Conference chairman Edmund O’Sullivan said: “Abu Dhabi contributes 60 per cent of the UAE’s GDP: with major projects in the UAE amounting to a total value of well over $200 billion across industries, Abu Dhabi is establishing itself as one of the world’s major economic centres.”
Moving to Oman, the value of projects currently on stream in the Sultanate is estimated at $30 billion. O’Sullivan said: “Oman is really forging ahead in project finance and privatisation, largely funded by commercial loans, which represent 70 per cent of total commitments. Tenors have lengthened, there are more banks involved, and pricing is very competitive.”
However, O’Sullivan urged some caution, stating that some industry analysts have predicted a slow down in the rate of growth – currently reaching 25 per cent - over the next couple of years.
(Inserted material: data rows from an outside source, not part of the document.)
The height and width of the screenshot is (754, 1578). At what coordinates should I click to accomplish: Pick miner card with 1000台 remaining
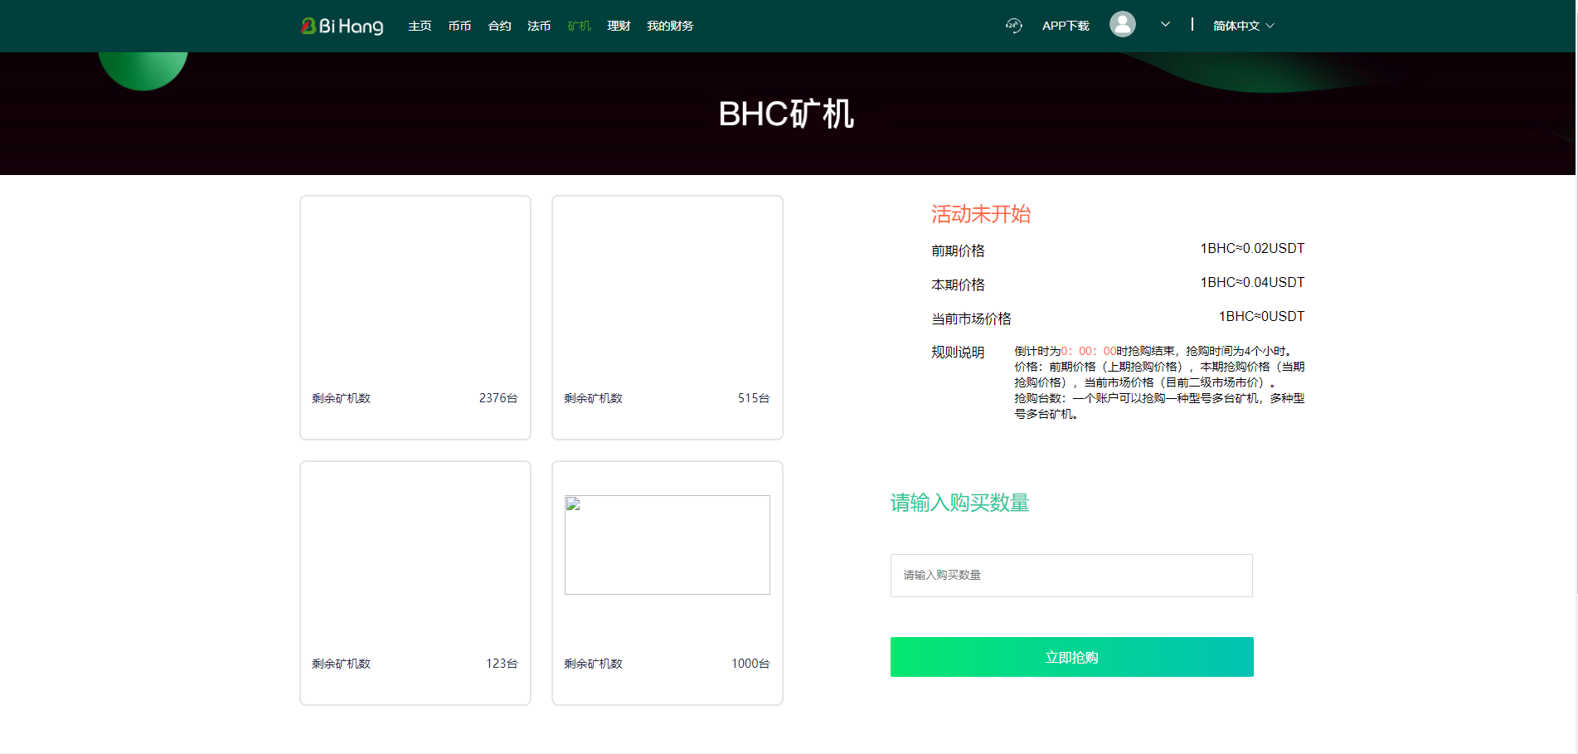[x=667, y=639]
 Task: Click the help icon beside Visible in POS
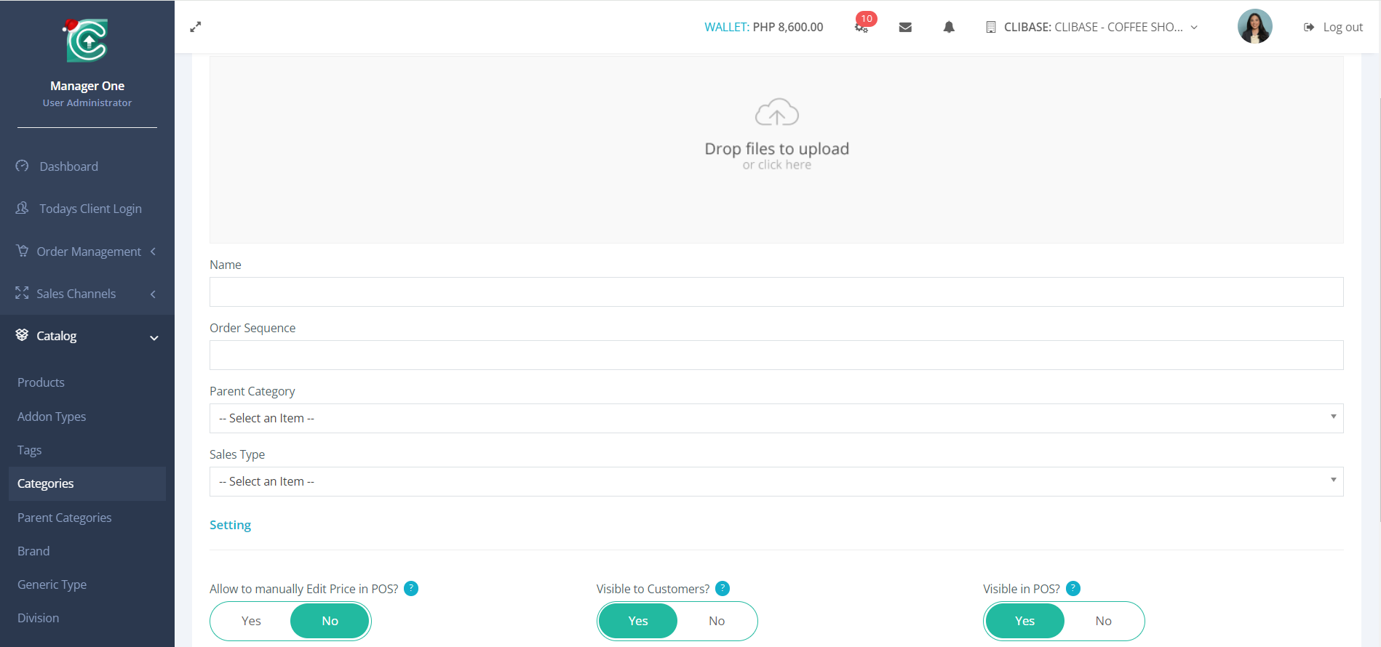(1073, 589)

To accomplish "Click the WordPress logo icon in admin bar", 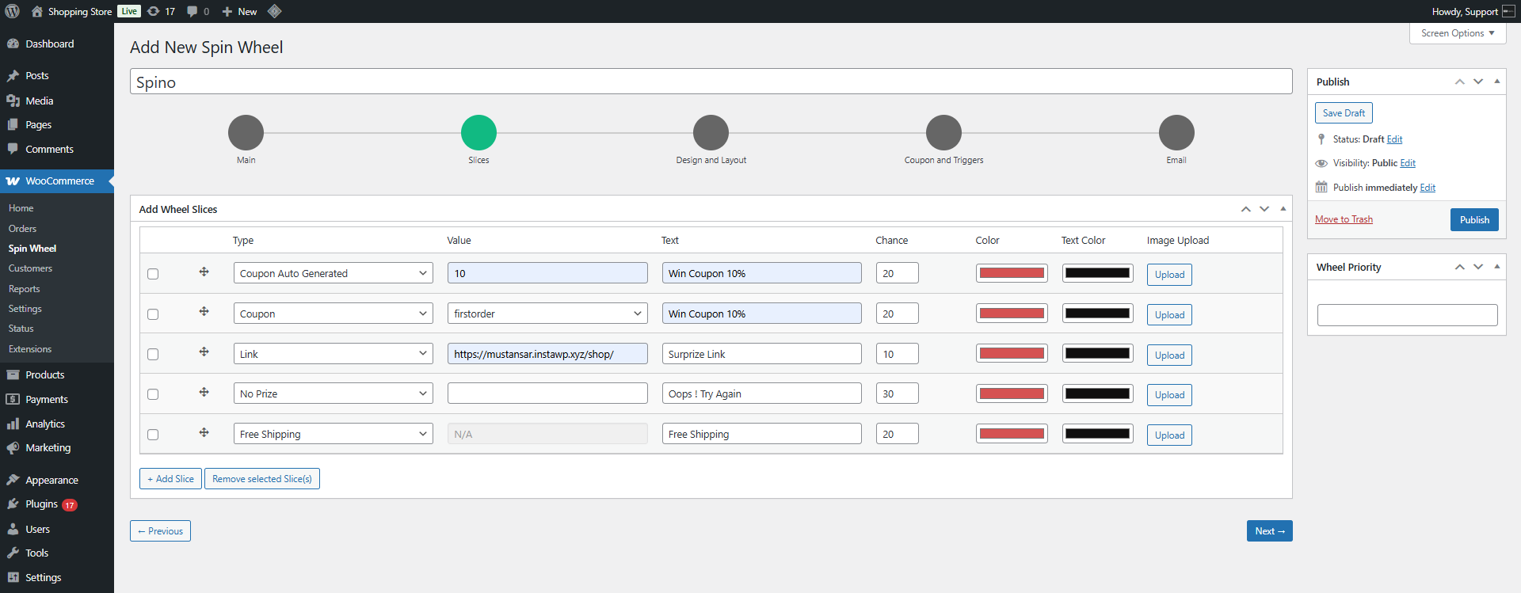I will pyautogui.click(x=12, y=11).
He said: “Markets are cyclical, and we have been through downturns in this market. There has to be a slowdown, though projects will continue to be economically viable due to regional factors such as the price of oil.”
Middle East Project Finance will be held under the patronage of His Highness Sheikh Mohammed Al Thani, Minister of Economy and Commerce in Qatar. The minister will also give a keynote speech at the event, which will be held Febriary 28 to March 1 at The Ritz-Carlton, Doha.
The platinum sponsor is HSBC; gold sponsors are Commercial Bank of Qatar and Qatar Islamic Bank; other sponsors are Calyon, Mizuho Corporate Bank, Gulf International Bank, and S&P.
MEED Conferences is part of the leading information brand in the Middle East working to provide delegates with the very latest business sensitive information. Over the past 10 years, MEED Conferences has organised events attended by senior government officials and thousands of international business people. The conference series is aimed at companies active or seeking business in the markets of the Middle East. MEED is well established as the source of strategic and accurate regional information placing it in a unique position to bring together high-calibre speakers.